The House Rules & Procedure Committee voted to sponsor an amendment to repeal three time-limited rules that applied only to the 67th House of Representatives (calendar years 2023–2024). Committee members approved the cleanup amendment by voice vote.
Director Matt Obrecht told the committee the repeal targets rules that were explicitly date-limited. "The first is 4-7(b) ... for sessions of the 67th House of Representatives held in calendar year 2023 and 2024 only," Obrecht said, and described two other similarly time-limited provisions in 6-2(b) and House Rule 16-1 that applied to the 2022 budget session. The draft amendment would remove those expired provisions from the House rules.
Committee members debated the practical effect of removing the temporary supermajority requirements in 6-2(b). Leader Heiner asked whether repealing 6-2(b) would change the two-thirds threshold to override speaker authority; Obrecht responded that, aside from the 67th session time limit, the motions at issue historically required only a simple majority.
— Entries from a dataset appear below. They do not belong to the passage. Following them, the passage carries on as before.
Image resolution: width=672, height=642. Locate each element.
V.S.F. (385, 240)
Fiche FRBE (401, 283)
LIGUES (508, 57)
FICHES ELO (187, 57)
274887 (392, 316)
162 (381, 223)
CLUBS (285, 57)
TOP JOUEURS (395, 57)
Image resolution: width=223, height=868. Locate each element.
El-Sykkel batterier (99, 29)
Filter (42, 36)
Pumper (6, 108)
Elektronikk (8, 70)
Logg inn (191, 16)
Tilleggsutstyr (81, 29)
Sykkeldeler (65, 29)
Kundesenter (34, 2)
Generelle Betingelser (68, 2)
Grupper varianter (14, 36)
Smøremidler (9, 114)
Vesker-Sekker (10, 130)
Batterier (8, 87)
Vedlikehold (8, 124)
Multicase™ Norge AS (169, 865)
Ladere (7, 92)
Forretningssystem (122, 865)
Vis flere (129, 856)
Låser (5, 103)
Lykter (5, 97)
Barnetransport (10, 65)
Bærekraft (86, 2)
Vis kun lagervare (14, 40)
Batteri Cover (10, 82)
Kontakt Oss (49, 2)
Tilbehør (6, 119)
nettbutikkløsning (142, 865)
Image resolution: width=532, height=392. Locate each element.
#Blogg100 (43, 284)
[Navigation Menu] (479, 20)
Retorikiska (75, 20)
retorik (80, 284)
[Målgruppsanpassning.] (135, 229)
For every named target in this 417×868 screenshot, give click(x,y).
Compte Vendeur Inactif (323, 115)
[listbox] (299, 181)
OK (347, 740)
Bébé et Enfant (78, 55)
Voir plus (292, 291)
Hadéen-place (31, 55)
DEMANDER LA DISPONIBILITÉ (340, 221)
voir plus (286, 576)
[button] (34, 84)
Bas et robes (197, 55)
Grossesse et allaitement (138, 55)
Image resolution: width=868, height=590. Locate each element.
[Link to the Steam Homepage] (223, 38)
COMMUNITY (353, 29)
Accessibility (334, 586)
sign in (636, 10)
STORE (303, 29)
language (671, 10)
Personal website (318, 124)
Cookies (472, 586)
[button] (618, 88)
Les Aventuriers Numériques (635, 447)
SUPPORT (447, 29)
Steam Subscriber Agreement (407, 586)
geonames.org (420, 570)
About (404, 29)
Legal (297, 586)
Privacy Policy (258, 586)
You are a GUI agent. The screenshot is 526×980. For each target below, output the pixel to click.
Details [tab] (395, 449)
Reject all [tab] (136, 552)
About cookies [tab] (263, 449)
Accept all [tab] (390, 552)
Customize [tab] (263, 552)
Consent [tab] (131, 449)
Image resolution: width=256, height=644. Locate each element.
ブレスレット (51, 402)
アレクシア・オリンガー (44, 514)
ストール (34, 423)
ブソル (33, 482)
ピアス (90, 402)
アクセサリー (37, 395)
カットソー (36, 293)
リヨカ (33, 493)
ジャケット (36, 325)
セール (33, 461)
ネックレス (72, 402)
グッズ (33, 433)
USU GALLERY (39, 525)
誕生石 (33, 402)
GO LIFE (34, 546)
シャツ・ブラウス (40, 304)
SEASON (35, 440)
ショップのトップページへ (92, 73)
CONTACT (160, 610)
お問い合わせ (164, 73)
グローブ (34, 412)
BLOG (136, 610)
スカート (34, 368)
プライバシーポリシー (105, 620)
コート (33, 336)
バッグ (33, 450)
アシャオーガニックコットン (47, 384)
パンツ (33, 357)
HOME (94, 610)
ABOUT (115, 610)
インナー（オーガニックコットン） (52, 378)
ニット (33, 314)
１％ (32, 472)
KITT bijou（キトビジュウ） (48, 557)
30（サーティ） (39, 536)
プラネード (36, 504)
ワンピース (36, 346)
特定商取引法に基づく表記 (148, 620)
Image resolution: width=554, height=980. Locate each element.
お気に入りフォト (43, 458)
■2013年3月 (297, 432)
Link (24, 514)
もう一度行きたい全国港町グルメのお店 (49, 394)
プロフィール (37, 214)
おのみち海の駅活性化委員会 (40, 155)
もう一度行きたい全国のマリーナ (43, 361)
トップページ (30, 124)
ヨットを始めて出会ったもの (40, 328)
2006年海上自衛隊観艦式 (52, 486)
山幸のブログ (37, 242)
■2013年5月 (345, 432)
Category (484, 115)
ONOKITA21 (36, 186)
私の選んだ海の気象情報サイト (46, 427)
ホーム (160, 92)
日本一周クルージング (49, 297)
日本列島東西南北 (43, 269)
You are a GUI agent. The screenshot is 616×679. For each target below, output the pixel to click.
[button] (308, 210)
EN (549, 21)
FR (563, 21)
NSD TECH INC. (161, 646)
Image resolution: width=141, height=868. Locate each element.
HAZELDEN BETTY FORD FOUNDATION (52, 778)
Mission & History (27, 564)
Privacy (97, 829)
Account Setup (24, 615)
Several members, including Representatives Harshman and Bair, argued that returning to a simple-majority standard reflected longstanding practice.
Representative Yin, who had provided historical context, noted the time-limited rules had been inserted as a compromise in the prior session to balance authorities of the speaker and majority floor leader. After discussion, the committee voted to sponsor the cleanup amendment; the body will consider adoption on the House floor on Monday (the transcript notes the fifth day of the session as the deadline to adopt final rules). The committee recorded the motion as carried by voice vote; no roll-call tally was entered in committee minutes.
The committee will list the cleanup amendment on Monday as a Rules Committee amendment to House Rules 4-7(b), 6-2(b) and 16-1 for the 68th Legislature.